**Your goal:**
Each record that follows is to be duplicated exactly, though its pictures are not.

>>

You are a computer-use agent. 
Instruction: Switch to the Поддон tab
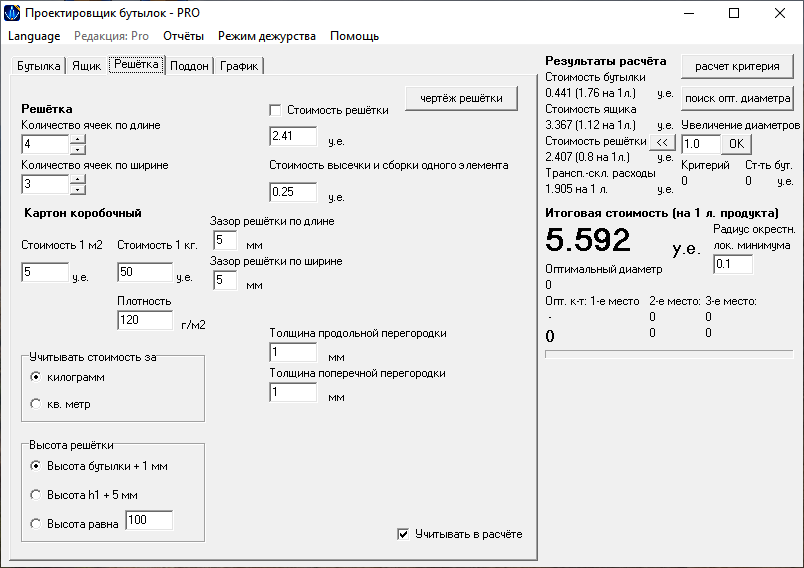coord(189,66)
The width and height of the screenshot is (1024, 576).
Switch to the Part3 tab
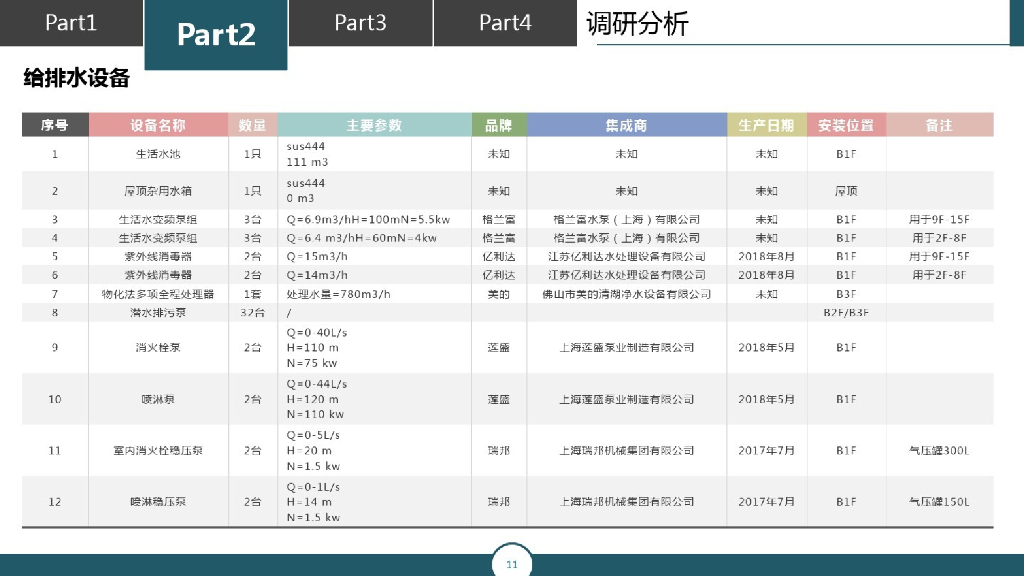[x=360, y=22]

<<

**Output for this task:**
You are a computer-use agent. 
Instruction: Switch to the Поддон tab
coord(189,66)
The width and height of the screenshot is (1024, 576).
Switch to the Part3 tab
[x=360, y=22]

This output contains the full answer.